Aim of the task ▸
Filter the entries for the string "computer". Copy each line that has it.

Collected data
◇ ◇ ◇ ◇ ◇ ◇ ◇

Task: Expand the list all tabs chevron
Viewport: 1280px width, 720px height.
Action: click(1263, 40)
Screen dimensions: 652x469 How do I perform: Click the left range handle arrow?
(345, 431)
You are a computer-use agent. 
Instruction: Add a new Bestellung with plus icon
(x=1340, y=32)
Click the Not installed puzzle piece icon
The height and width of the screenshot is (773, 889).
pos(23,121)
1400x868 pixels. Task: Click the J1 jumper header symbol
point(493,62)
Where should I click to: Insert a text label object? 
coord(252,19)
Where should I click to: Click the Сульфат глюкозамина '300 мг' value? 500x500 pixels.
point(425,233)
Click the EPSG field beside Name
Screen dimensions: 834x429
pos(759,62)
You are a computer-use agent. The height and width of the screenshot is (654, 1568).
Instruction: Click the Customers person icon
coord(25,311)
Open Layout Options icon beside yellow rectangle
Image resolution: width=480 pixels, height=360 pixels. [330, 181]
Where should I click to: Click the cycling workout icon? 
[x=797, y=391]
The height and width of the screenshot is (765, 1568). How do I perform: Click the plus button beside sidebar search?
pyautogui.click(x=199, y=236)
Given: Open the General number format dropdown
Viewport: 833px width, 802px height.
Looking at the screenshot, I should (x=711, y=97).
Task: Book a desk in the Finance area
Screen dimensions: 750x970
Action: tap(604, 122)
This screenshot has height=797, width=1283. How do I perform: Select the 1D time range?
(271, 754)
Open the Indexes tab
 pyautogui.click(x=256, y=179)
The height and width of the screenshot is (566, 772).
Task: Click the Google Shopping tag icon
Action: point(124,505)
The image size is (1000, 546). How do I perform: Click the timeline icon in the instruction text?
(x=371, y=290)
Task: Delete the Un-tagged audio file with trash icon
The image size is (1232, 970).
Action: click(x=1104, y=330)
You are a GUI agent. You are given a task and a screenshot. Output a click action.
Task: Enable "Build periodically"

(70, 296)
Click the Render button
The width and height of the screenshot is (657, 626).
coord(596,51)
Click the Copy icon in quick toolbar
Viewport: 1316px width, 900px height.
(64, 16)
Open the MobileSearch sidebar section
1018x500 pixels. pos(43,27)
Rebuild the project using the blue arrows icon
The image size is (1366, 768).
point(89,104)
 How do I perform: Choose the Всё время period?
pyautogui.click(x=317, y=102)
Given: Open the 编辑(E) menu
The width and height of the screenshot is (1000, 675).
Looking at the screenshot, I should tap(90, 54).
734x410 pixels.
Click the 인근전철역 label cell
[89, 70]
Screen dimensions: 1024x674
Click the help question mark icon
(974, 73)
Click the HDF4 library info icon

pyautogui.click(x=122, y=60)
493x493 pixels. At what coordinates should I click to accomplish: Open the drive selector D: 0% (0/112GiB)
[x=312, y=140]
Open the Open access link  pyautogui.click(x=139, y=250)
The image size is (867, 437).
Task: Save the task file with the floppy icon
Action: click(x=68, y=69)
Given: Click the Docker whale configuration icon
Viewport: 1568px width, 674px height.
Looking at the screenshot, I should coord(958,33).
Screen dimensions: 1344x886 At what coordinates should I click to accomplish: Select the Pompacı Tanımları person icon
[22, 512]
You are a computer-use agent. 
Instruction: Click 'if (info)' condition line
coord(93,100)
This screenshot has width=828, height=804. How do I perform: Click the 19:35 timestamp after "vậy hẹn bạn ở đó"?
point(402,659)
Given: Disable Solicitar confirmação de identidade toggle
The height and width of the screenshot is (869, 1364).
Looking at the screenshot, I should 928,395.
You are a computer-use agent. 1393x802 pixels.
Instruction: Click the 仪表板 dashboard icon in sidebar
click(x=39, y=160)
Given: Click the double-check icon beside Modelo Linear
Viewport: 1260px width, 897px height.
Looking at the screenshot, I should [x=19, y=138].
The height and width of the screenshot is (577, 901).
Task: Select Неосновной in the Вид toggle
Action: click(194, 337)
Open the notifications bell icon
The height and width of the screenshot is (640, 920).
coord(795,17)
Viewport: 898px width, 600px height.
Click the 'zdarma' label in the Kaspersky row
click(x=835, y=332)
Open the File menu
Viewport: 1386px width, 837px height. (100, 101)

◇ ◇ ◇ ◇ ◇ ◇ ◇

Solution ▸
You are a computer-use agent. 
You are a computer-use agent. The height and width of the screenshot is (654, 1568).
You are a computer-use agent. 
You are a computer-use agent. 1393x802 pixels.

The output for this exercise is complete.